O avanço que dá novo impulso a tratamento personalizado de câncer

Ilustração de uma célula T, laranja, grudada em uma célula maior azul
O tratamento incentiva as células T (em laranja) a atacar as células cancerígenas (à dir., em azul)

Um estudo experimental com pacientes de cânceres para os quais ainda não há tratamento efetivo "redesenhou" células do sistema imunológico para atacar os tumores.

A pesquisa envolveu apenas 16 pacientes, mas o resultado positivo foi considerado um avanço significativo no desenvolvimento dessa tecnologia.

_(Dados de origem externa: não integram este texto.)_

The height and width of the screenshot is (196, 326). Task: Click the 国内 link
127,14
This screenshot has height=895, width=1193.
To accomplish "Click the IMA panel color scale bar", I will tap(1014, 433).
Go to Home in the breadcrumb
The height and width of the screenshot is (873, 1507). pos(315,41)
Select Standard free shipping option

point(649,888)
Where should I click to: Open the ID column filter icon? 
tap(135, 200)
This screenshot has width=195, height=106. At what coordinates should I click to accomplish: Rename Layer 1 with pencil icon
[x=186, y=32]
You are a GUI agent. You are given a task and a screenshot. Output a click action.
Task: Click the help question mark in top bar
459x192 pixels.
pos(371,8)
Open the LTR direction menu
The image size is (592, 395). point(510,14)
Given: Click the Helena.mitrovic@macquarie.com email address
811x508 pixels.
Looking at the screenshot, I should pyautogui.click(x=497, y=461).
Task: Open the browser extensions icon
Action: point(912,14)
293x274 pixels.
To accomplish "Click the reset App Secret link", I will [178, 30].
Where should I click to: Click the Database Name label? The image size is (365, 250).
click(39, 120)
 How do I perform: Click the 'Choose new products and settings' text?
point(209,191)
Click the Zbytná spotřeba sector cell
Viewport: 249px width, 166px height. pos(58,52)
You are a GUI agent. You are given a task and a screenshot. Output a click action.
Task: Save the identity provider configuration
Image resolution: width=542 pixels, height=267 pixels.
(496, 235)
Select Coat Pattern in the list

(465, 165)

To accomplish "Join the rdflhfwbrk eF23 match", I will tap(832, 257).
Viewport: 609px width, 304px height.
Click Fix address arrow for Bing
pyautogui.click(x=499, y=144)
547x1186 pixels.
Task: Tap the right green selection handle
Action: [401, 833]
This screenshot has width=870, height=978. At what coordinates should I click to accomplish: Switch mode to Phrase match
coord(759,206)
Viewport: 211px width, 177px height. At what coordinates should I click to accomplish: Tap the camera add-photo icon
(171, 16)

No entanto, ainda é muito cedo para avaliar completamente a eficácia da terapia, que além de tudo é cara e demorada.

Cada pessoa teve um tratamento desenvolvido apenas para ela, levando em consideração os pontos fracos específicos de cada tumor.

O tratamento se concentra nas chamadas células T do sistema imunológico. São células (linfócitos ou "glóbulos brancos") do sangue que "patrulham" o corpo e inspecionam outras células em busca de problemas.

As células T usam proteínas - chamadas receptores - para detectar efetivamente sinais de uma infecção ou de células anormais que se tornaram cancerígenas.

No entanto, os cânceres podem ser complicados para as células T detectarem. Um vírus é distintamente diferente do corpo humano, mas os cânceres são mais sutis porque são uma versão corrompida de nossas próprias células.

A ideia da terapia personalizada é aumentar os níveis dessas células T que capazes de detectar o câncer. O tratamento tem que ser adaptado a cada paciente pois cada tumor é único.

É assim que funciona:

  • Os pesquisadores analisaram o sangue do paciente em busca de células T raras que já tinham receptores que poderiam detectar seu câncer;

  • Eles então coletaram outras células T que não conseguiam encontrar o câncer e as modificaram, substituindo seus receptores originais - que podem encontrar outros problemas ou infecções - por receptores iguais aos das células T capazes de encontrar o câncer;

  • Essas células T modificadas foram então colocadas de volta no paciente para procurar o tumor.

Transformar as células T para que elas detectem o câncer requer considerável manipulação genética. É preciso remover as instruções genéticas que permitem a construção de seus antigos receptores e inserir as instruções para os novos.

Isso foi possível graças aos tremendos avanços na tecnologia de edição de genes Crispr, que atua como uma tesoura molecular, permitindo que os cientistas manipulem facilmente o DNA.

Os pesquisadores que desenvolveram o Crispr ganharam o Prêmio Nobel de Química em 2020.

Fotografia mostra uma mão com luva mexendo em amostras de um líquido vermelho sangue em um laboratório
São necessárias mais pesquisas para testar essa tecnologia, que é cara e demorada

Tratamento experimental

O estudo envolveu pessoas com câncer de cólon, de mama ou de pulmão que não responderam a outros tratamentos.

A pesquisa foi projetada para testar apenas a segurança e a viabilidade da tecnologia, mas mostrou que as células modificadas estavam encontrando as células cancerígenas.

A doença continuou a piorar em 11 dos 16 pacientes, mas se estabilizou nos outros cinco. Serão necessários mais estudos para descobrir as doses corretas do tratamento e determinar sua eficácia.

"Este é um avanço no desenvolvimento de um tratamento personalizado para o câncer", disse Antoni Ribas, um dos pesquisadores da Universidade da Califórnia, em Los Angeles, que testou a abordagem desenvolvida pela empresa Pact Pharma.

Os resultados foram apresentados em uma reunião da Sociedade de Imunoterapia do Câncer e publicados simultaneamente na revista científica Nature.

Manel Juan, chefe do serviço de imunologia do Hospital das Clínicas de Barcelona, ​​disse que foi "um trabalho extraordinário" e "sem dúvida um dos maiores avanços na área".

"Isso abre a porta para usar essa [abordagem] personalizada em muitos tipos de câncer e potencialmente em muitas outras doenças", diz Manel Juan.

O professor Waseem Qasim, do Great Ormond Street Hospital, em Londres, disse que os resultados são uma "poderosa demonstração inicial do que pode ser possível com técnicas mais recentes".

O médico Astero Klampatsa, do Instituto de Pesquisa do Câncer em Londres, disse que o estudo é "importante", mas alertou que o "tempo, trabalho e os custos envolvidos" nesse tipo de tratamento são "enormes".